## INSTRUCTIONS TO FOLLOW
After finding the line containing "You are a computer-use" below, please output that line and each following one through the line containing "Instruction: Copy the", exactly as written.

Segment Start: DATA SHOWN

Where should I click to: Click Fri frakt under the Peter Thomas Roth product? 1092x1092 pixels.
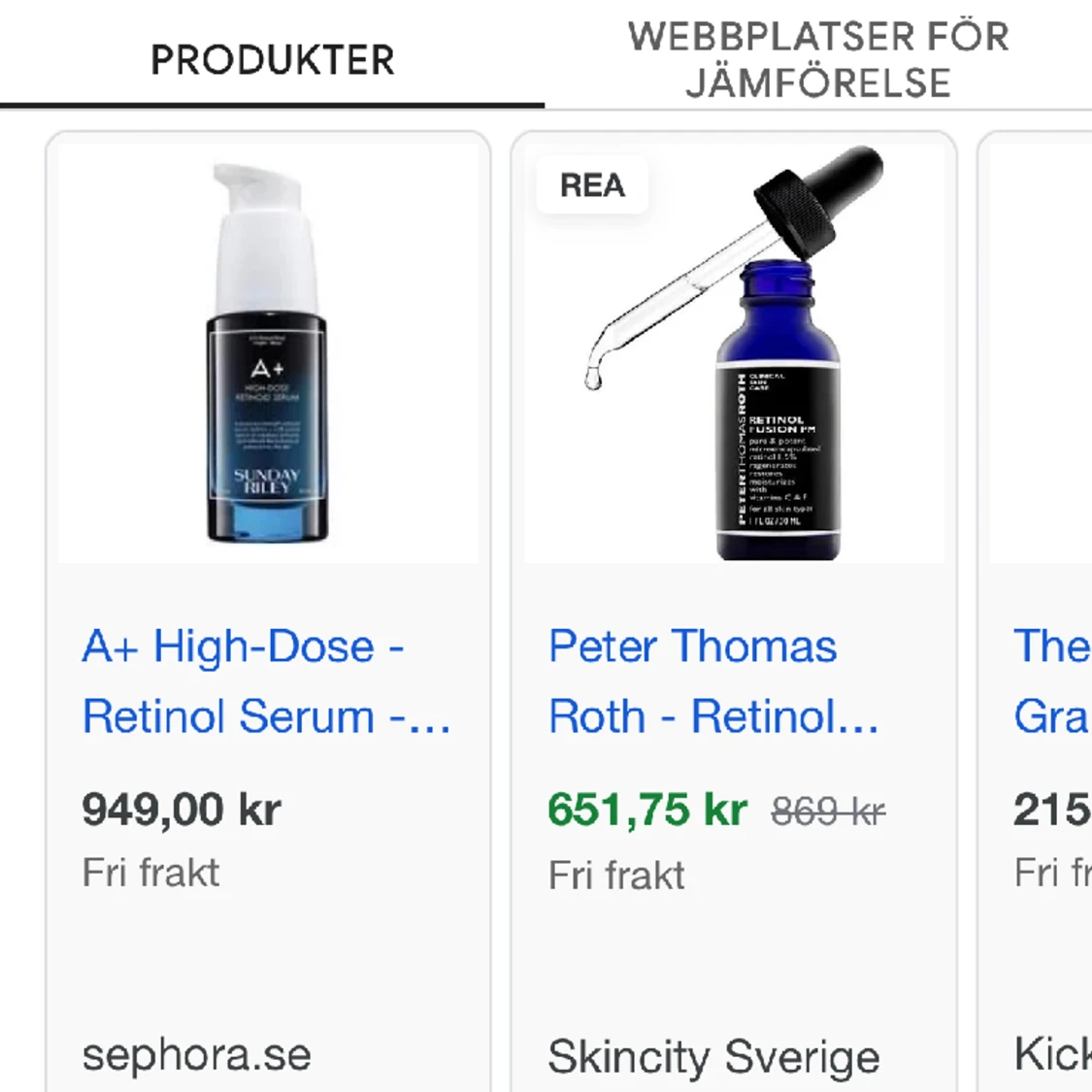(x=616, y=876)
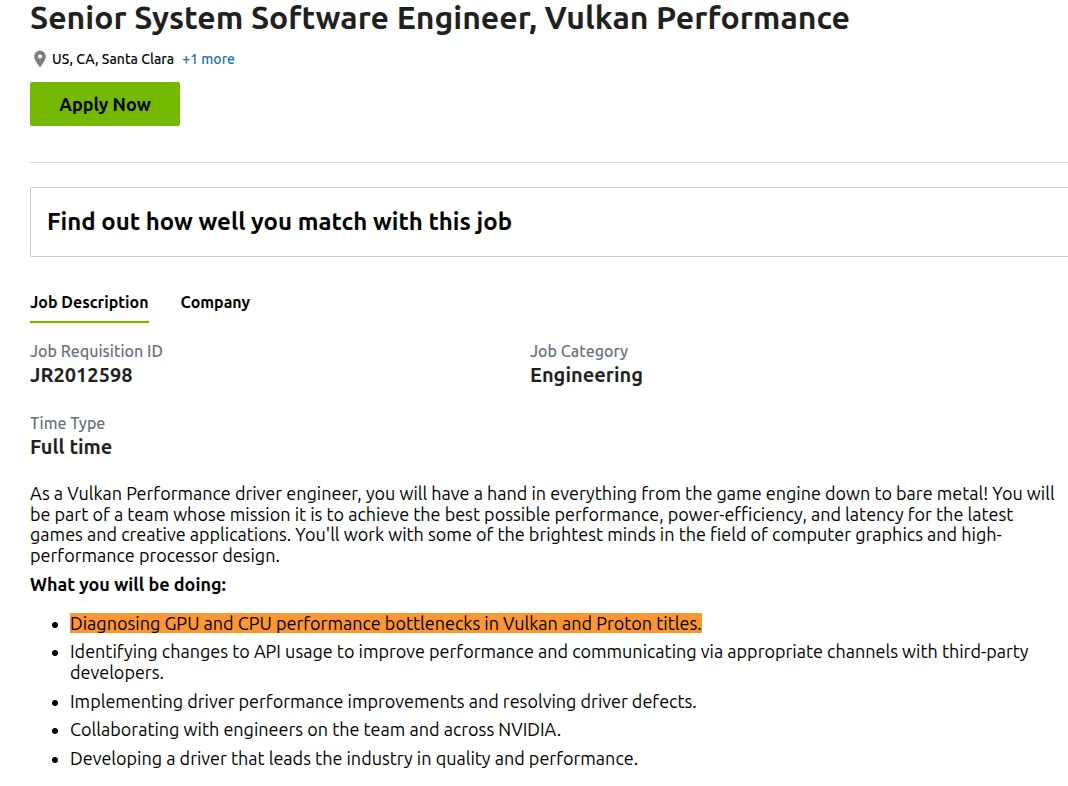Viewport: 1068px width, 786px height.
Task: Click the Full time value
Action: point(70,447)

Segment End: DATA SHOWN
Segment Start: DATA SHOWN

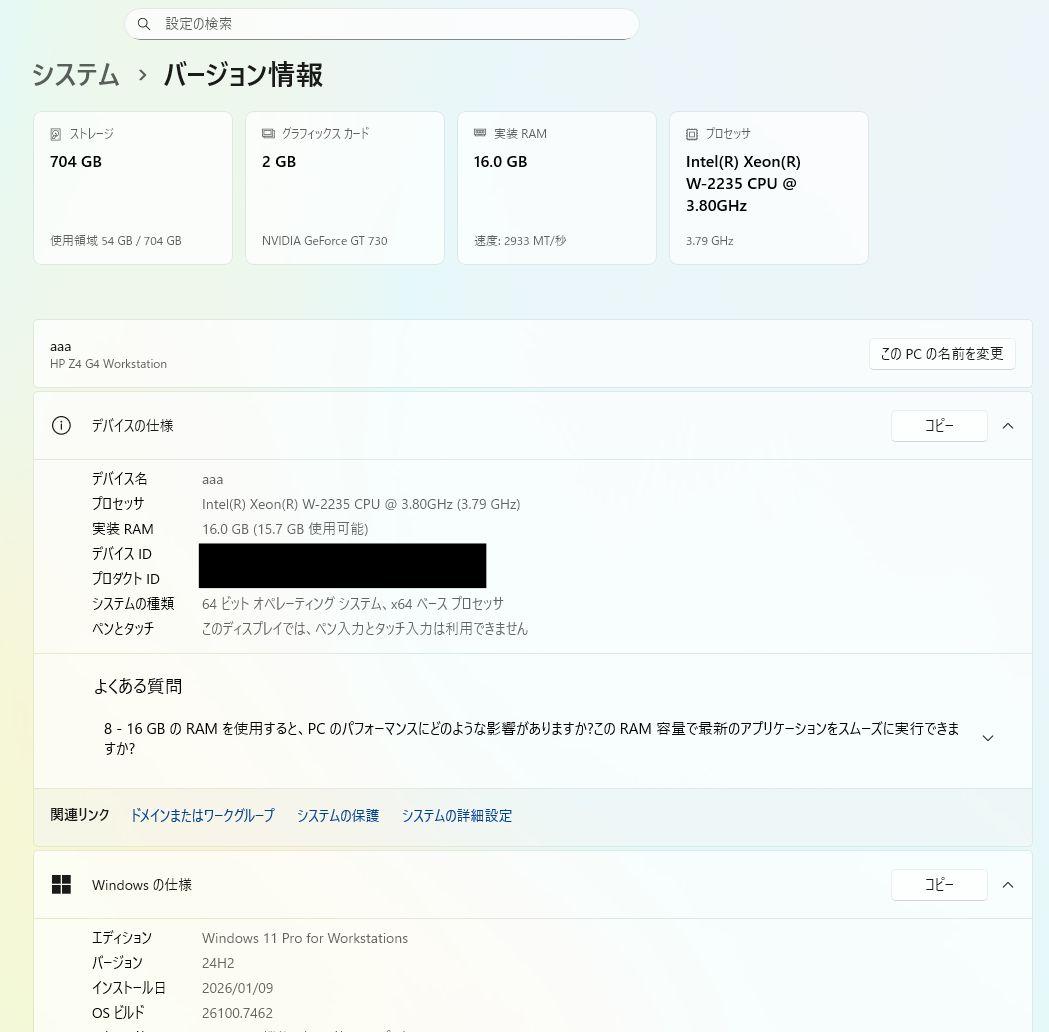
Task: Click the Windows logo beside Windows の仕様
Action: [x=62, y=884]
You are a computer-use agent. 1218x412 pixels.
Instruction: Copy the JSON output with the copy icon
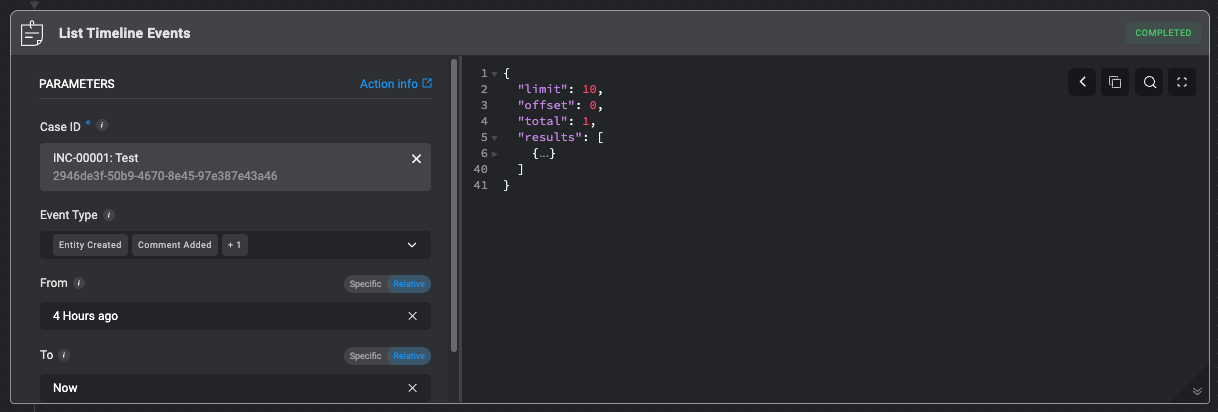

Segment End: DATA SHOWN
Segment Start: DATA SHOWN

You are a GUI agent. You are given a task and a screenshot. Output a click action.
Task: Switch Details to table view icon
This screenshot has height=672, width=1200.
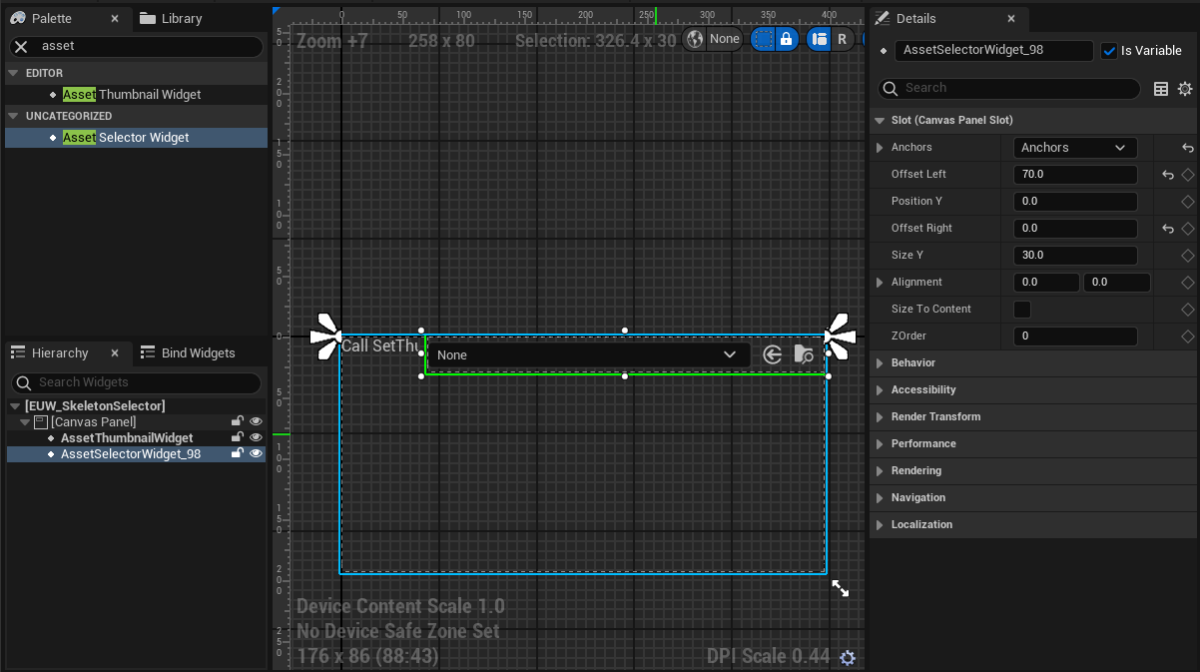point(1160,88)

Segment End: DATA SHOWN

## TASK ANSWER
You are a computer-use agent. 1218x412 pixels.
Instruction: Copy the JSON output with the copy icon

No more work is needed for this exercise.